Write down the whole listing below again without changing a word.

ENTRIES PROVIDED »
↓

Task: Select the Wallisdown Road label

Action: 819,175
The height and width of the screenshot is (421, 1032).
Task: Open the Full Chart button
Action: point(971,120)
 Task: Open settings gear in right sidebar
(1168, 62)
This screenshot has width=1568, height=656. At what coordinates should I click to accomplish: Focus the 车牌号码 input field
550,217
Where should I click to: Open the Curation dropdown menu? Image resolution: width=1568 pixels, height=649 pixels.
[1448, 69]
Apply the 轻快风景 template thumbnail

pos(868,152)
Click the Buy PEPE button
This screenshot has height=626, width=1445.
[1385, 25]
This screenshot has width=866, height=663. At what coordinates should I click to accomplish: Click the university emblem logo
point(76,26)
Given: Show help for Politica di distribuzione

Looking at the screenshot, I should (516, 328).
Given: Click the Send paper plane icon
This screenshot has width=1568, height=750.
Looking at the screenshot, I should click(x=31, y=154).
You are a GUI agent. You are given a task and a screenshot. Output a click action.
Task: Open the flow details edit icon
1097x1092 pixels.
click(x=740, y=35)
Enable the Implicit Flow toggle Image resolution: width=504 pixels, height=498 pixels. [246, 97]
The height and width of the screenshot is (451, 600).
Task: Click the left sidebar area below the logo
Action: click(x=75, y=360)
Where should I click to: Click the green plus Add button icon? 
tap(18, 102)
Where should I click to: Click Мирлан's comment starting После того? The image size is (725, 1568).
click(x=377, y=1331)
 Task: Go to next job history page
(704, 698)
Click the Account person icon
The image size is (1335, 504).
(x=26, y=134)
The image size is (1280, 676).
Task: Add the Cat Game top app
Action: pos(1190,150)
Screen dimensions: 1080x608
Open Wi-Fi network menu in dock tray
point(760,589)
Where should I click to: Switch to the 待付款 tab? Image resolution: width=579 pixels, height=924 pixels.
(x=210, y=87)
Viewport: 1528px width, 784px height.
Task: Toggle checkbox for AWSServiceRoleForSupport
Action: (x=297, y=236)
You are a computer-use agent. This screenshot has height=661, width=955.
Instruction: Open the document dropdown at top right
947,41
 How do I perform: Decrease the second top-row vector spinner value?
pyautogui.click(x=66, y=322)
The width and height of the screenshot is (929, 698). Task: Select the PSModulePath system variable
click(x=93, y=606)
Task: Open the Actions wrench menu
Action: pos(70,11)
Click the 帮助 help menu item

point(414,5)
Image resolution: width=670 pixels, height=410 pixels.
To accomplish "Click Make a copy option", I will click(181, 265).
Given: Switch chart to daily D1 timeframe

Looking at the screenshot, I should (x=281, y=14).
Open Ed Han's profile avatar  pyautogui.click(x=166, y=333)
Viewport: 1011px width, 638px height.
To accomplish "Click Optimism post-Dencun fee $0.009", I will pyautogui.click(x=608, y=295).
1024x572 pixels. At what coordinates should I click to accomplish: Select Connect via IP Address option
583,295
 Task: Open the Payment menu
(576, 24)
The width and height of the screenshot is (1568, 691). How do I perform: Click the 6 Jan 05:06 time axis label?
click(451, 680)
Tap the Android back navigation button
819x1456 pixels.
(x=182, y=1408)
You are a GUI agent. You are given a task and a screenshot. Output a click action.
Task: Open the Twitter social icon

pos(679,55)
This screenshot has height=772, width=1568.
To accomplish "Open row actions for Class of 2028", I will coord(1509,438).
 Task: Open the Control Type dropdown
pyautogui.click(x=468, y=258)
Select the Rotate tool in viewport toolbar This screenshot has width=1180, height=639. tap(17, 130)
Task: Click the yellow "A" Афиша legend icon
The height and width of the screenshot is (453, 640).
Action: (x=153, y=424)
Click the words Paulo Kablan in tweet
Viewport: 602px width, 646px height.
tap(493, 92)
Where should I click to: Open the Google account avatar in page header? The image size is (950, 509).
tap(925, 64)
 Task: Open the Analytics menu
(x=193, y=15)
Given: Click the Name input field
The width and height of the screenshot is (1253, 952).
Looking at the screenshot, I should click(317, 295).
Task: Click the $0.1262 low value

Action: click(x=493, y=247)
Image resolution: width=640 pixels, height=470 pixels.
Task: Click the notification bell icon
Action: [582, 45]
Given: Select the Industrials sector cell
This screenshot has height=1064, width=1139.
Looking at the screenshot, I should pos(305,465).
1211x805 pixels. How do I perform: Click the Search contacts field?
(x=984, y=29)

↑

SOLUTION »
Task: Select the Wallisdown Road label

Action: 819,175
The height and width of the screenshot is (421, 1032).
Task: Open the Full Chart button
Action: point(971,120)
 Task: Open settings gear in right sidebar
(1168, 62)
This screenshot has width=1568, height=656. At what coordinates should I click to accomplish: Focus the 车牌号码 input field
550,217
Where should I click to: Open the Curation dropdown menu? Image resolution: width=1568 pixels, height=649 pixels.
[1448, 69]
Apply the 轻快风景 template thumbnail

pos(868,152)
Click the Buy PEPE button
This screenshot has height=626, width=1445.
[1385, 25]
This screenshot has width=866, height=663. At what coordinates should I click to accomplish: Click the university emblem logo
point(76,26)
Given: Show help for Politica di distribuzione

Looking at the screenshot, I should (516, 328).
Given: Click the Send paper plane icon
This screenshot has width=1568, height=750.
Looking at the screenshot, I should click(x=31, y=154).
You are a GUI agent. You are given a task and a screenshot. Output a click action.
Task: Open the flow details edit icon
1097x1092 pixels.
click(x=740, y=35)
Enable the Implicit Flow toggle Image resolution: width=504 pixels, height=498 pixels. [246, 97]
The height and width of the screenshot is (451, 600).
Task: Click the left sidebar area below the logo
Action: click(x=75, y=360)
Where should I click to: Click the green plus Add button icon? 
tap(18, 102)
Where should I click to: Click Мирлан's comment starting После того? The image size is (725, 1568).
click(x=377, y=1331)
 Task: Go to next job history page
(704, 698)
Click the Account person icon
The image size is (1335, 504).
(x=26, y=134)
The image size is (1280, 676).
Task: Add the Cat Game top app
Action: pos(1190,150)
Screen dimensions: 1080x608
Open Wi-Fi network menu in dock tray
point(760,589)
Where should I click to: Switch to the 待付款 tab? Image resolution: width=579 pixels, height=924 pixels.
(x=210, y=87)
Viewport: 1528px width, 784px height.
Task: Toggle checkbox for AWSServiceRoleForSupport
Action: (x=297, y=236)
You are a computer-use agent. This screenshot has height=661, width=955.
Instruction: Open the document dropdown at top right
947,41
 How do I perform: Decrease the second top-row vector spinner value?
pyautogui.click(x=66, y=322)
The width and height of the screenshot is (929, 698). Task: Select the PSModulePath system variable
click(x=93, y=606)
Task: Open the Actions wrench menu
Action: pos(70,11)
Click the 帮助 help menu item

point(414,5)
Image resolution: width=670 pixels, height=410 pixels.
To accomplish "Click Make a copy option", I will click(181, 265).
Given: Switch chart to daily D1 timeframe

Looking at the screenshot, I should (x=281, y=14).
Open Ed Han's profile avatar  pyautogui.click(x=166, y=333)
Viewport: 1011px width, 638px height.
To accomplish "Click Optimism post-Dencun fee $0.009", I will pyautogui.click(x=608, y=295).
1024x572 pixels. At what coordinates should I click to accomplish: Select Connect via IP Address option
583,295
 Task: Open the Payment menu
(576, 24)
The width and height of the screenshot is (1568, 691). How do I perform: Click the 6 Jan 05:06 time axis label?
click(451, 680)
Tap the Android back navigation button
819x1456 pixels.
(x=182, y=1408)
You are a GUI agent. You are given a task and a screenshot. Output a click action.
Task: Open the Twitter social icon

pos(679,55)
This screenshot has height=772, width=1568.
To accomplish "Open row actions for Class of 2028", I will coord(1509,438).
 Task: Open the Control Type dropdown
pyautogui.click(x=468, y=258)
Select the Rotate tool in viewport toolbar This screenshot has width=1180, height=639. tap(17, 130)
Task: Click the yellow "A" Афиша legend icon
The height and width of the screenshot is (453, 640).
Action: (x=153, y=424)
Click the words Paulo Kablan in tweet
Viewport: 602px width, 646px height.
tap(493, 92)
Where should I click to: Open the Google account avatar in page header? The image size is (950, 509).
tap(925, 64)
 Task: Open the Analytics menu
(x=193, y=15)
Given: Click the Name input field
The width and height of the screenshot is (1253, 952).
Looking at the screenshot, I should click(317, 295).
Task: Click the $0.1262 low value

Action: click(x=493, y=247)
Image resolution: width=640 pixels, height=470 pixels.
Task: Click the notification bell icon
Action: [582, 45]
Given: Select the Industrials sector cell
This screenshot has height=1064, width=1139.
Looking at the screenshot, I should pos(305,465).
1211x805 pixels. How do I perform: Click the Search contacts field?
(x=984, y=29)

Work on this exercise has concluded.